=== Task description ===
Below are entries; tally how many lines hold the string "Nuvem" and answer with only that figure.

(Beginning of Record set)

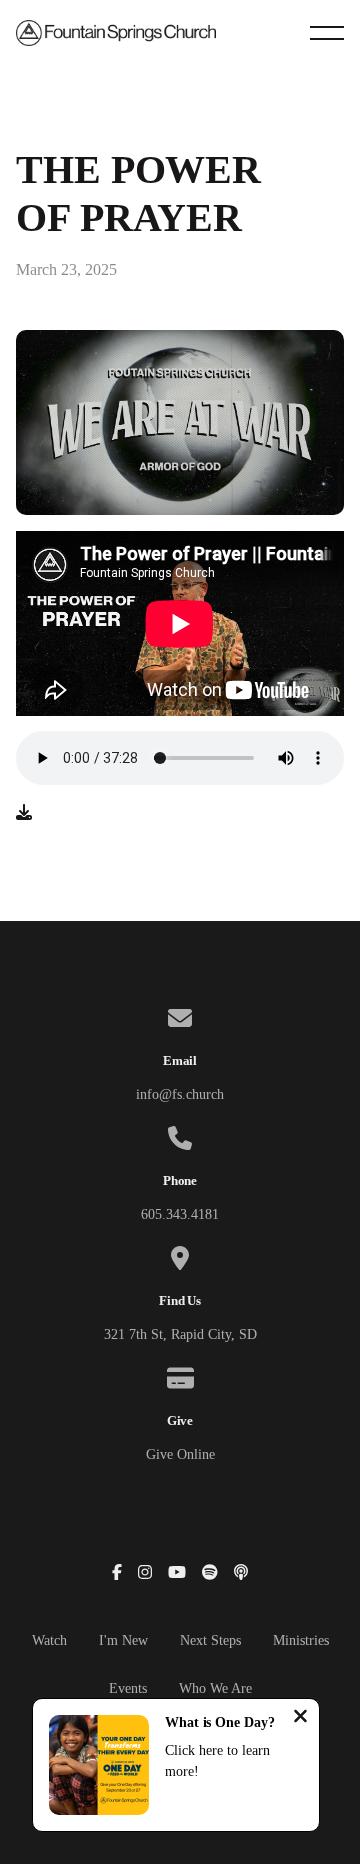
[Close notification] (300, 1718)
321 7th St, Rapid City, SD (180, 1334)
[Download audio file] (24, 813)
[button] (327, 33)
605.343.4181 (180, 1214)
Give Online (180, 1454)
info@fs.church (180, 1094)
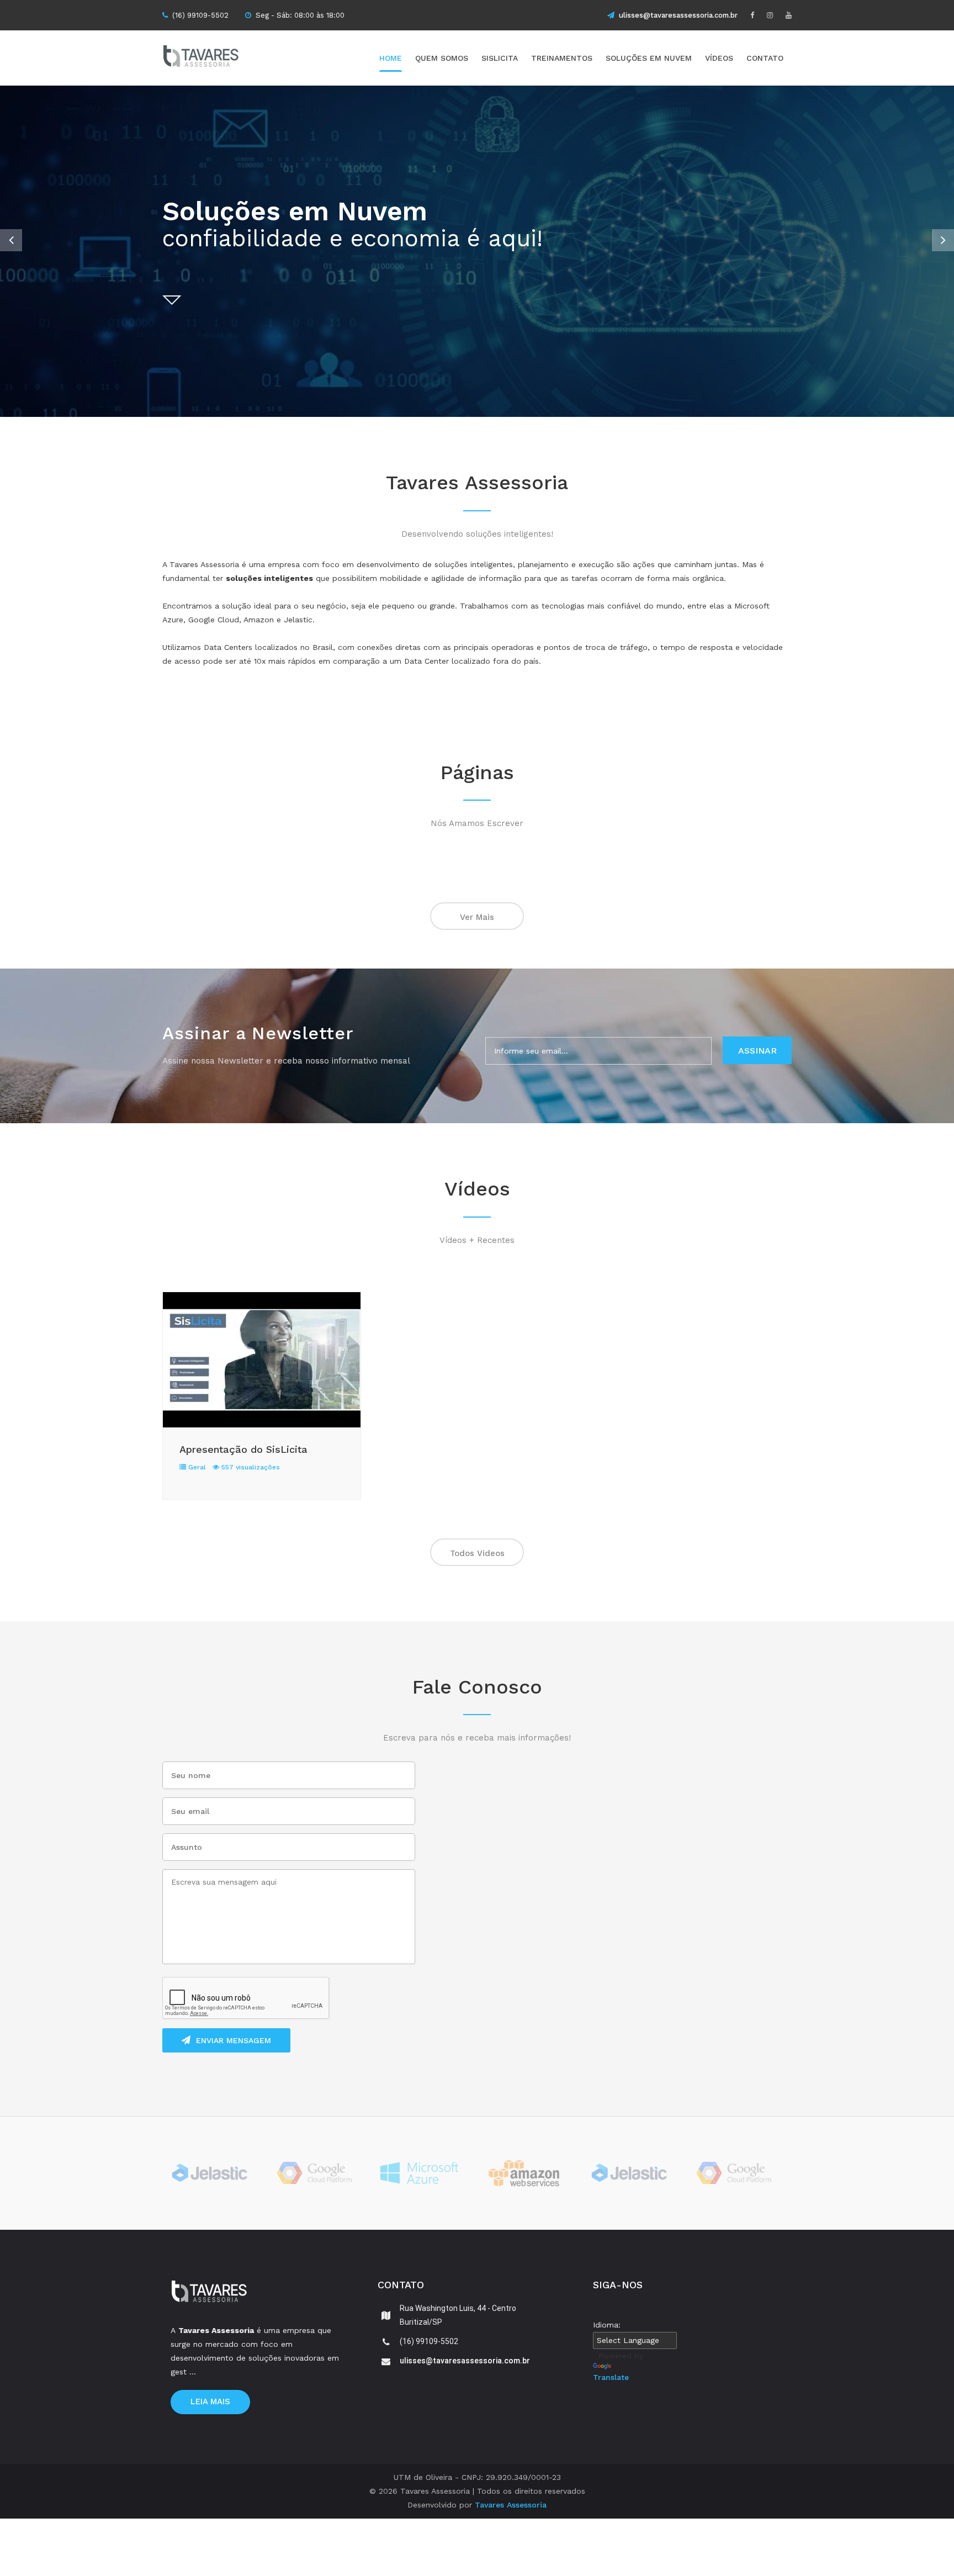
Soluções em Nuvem (649, 58)
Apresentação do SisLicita (243, 1449)
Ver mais (477, 917)
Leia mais (210, 2401)
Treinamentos (561, 58)
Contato (764, 58)
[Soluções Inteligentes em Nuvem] (220, 58)
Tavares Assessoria (511, 2504)
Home (390, 58)
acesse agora (748, 279)
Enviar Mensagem (233, 2040)
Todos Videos (477, 1553)
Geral (196, 1467)
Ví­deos (719, 58)
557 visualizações (249, 1467)
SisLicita (499, 58)
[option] (477, 251)
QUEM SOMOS (441, 58)
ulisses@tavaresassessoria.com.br (678, 15)
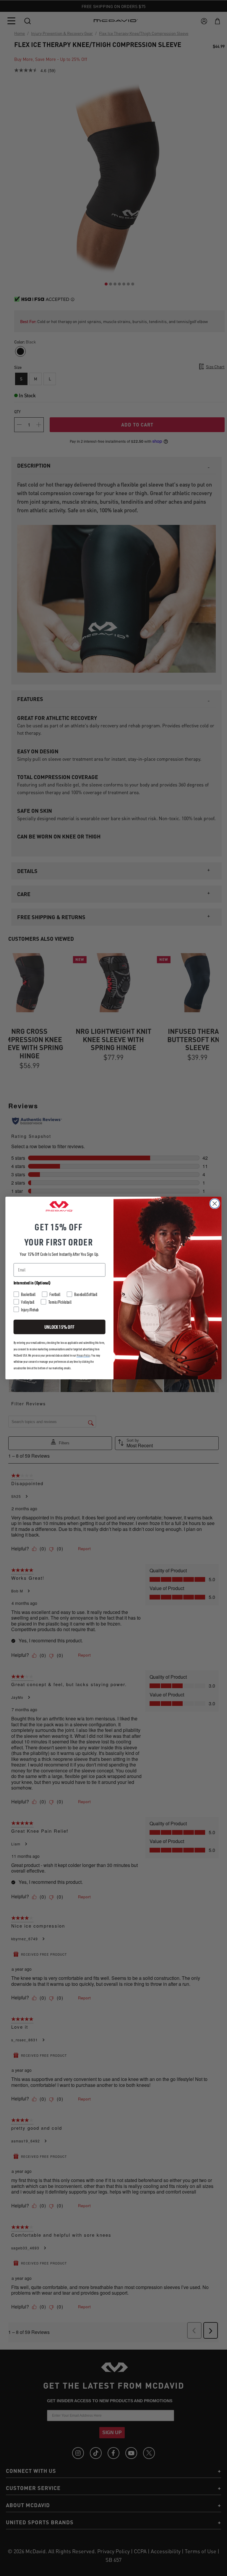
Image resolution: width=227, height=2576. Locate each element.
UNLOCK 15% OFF (59, 1327)
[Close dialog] (214, 1203)
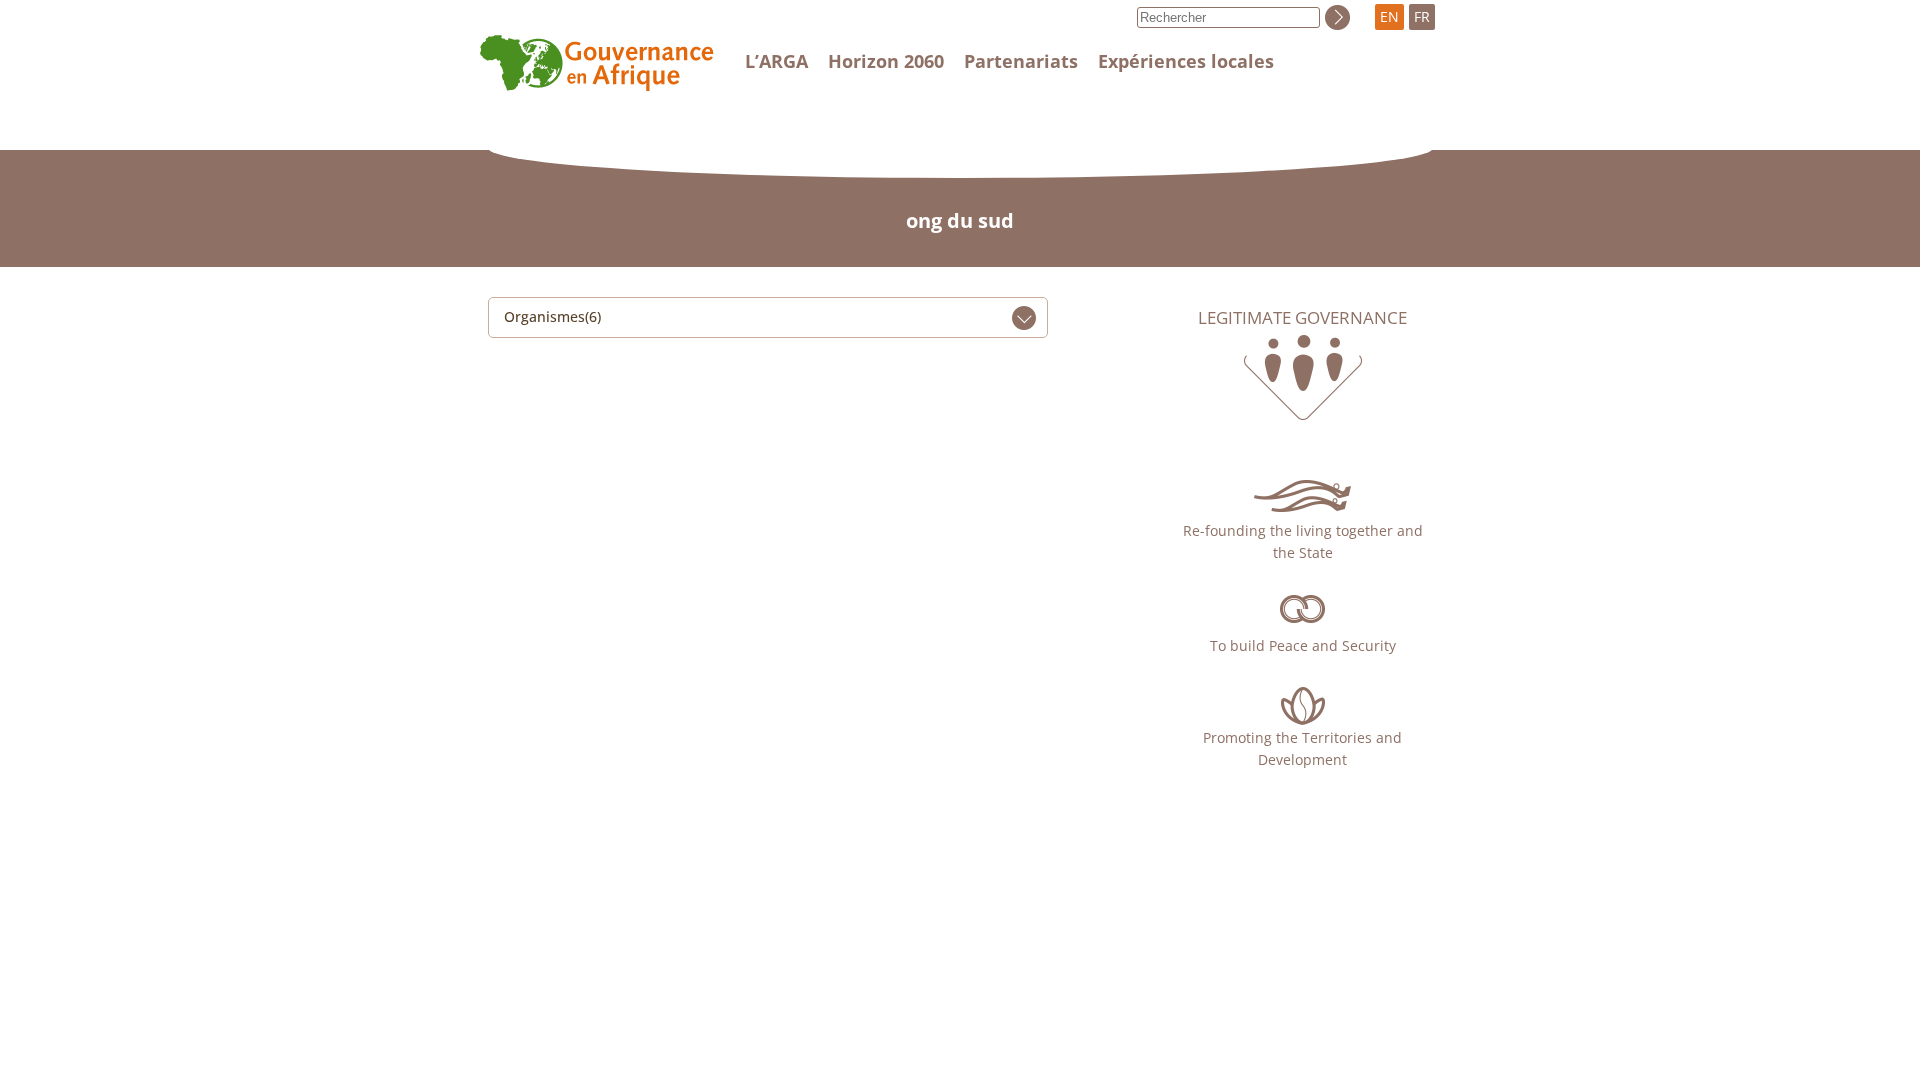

(End of Record set)

=== Solution to this exercise ===
2